My new first rule of writing a networked server application is that the following piece of client pseudocode, when implemented, should not crash your server:
- Open socket to server’s IP address and port
- Close socket
Remember, don’t crash. Thank you.
The company I work for is looking for an artist to own some 3D modelling responsibilities, and generally be a complete creative bad-ass. You’ll need to work closely with a few talented Direct3D programmers, helping push them along toward completing a spine-tinglingly incredible entertainment experience. Of course, 2D content creation will also necessary. Yes, it’s likely a permanent employement opportunity, and it involves living in the Charlotte, NC, area.
(Thanks to Dave for some advice on how to look for technical artists.)
We’re also looking to grow the technical team. You shouldn’t be afraid to get up to your neck in C# (yes, on Windows; I know, it can’t be helped), and a suicidal work ethic wouldn’t hurt. Car-washing and lunch-getting skills are a must, as well as a bunch of other stuff you can find out about if you get in touch with me.

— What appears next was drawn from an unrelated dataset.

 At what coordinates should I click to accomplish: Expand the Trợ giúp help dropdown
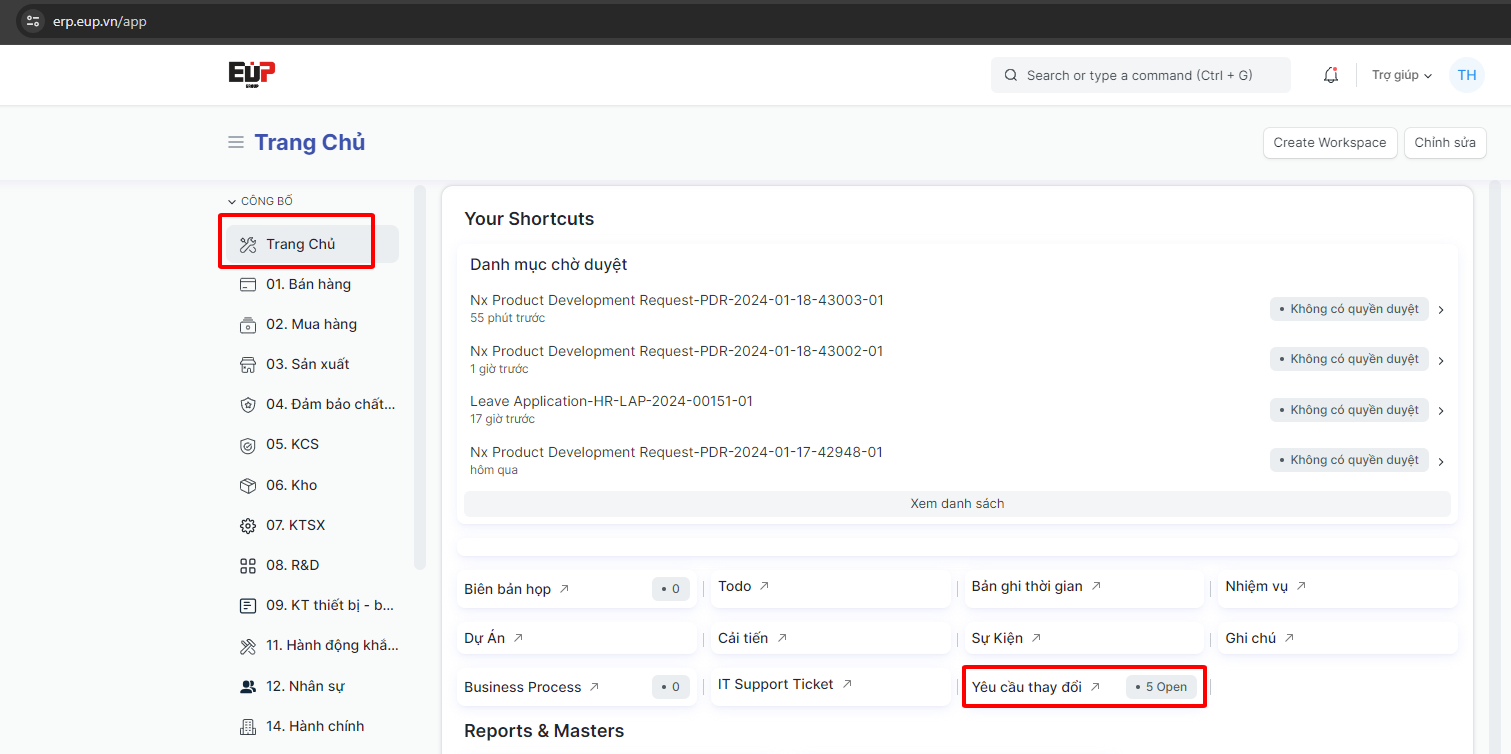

I’m not a big computer game player, but every now and then I get a wild hair and have to get some gaming done. So, I borrowed a capable video card from work (ATI X800) a few weeks back so I could finally play Doom 3, which I bought almost a year ago, and Half-Life 2. I even took home my awesome work monitor (which I actually own, thank-you) to play.
To get to the point, Doom 3 is too dark. Everything hinges around the game being so freaking dark that you can’t see where you’re going, and then crap jumping you from behind. Not very original. I must admit, however, that it was repeatedly scaring the living crap out of me, so I can’t properly pass judgement. I’d like to be more critical; it’s a very single-dimensional game, but one that was single-dimensionally making me squeal like a little girl.

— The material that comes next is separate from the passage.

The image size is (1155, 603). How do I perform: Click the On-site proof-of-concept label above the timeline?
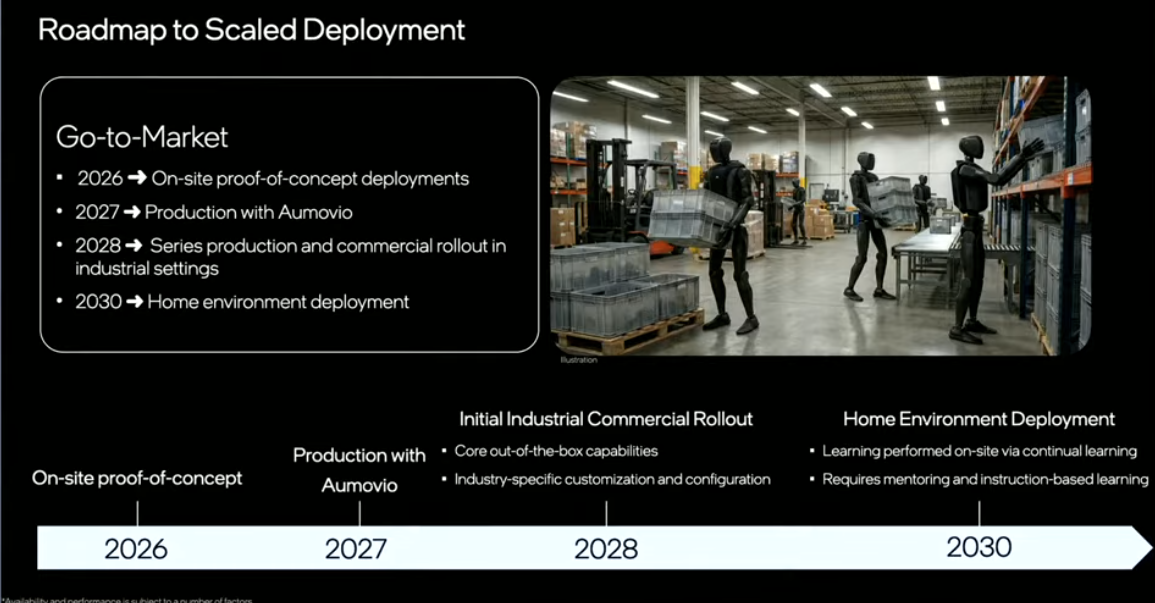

Half-Life 2 was really, really great. And I really mean “great”, not “mind-blowingly orgasmically compelling”. It’s a much better game than Doom 3, and that doesn’t even include the graphics (which are almost fucking-a amazing, and that’s pretty good). I actually finished it. The last game I finished was the first Halo, but that was only because I had just bought an Xbox and I really wanted to like it, and then because I hated the middle of the game so much that I felt it was my personal duty to declare it finished, dead, and to be able to never touch it again. So, it is significant that I finished HL2, for a completely different reason than Halo. It’s almost dramatic. It’s almost cinematic. It almost makes you care about some of the characters. It’s almost an amazing entertainment experience. A couple of monkeys could have written a better story? Throwing toilets at enemies (with realistic crunch!) was easily worth the price.
In the middle of finishing Half-Life 2 my shoulder went to sleep, and it’s still messed up many weeks later.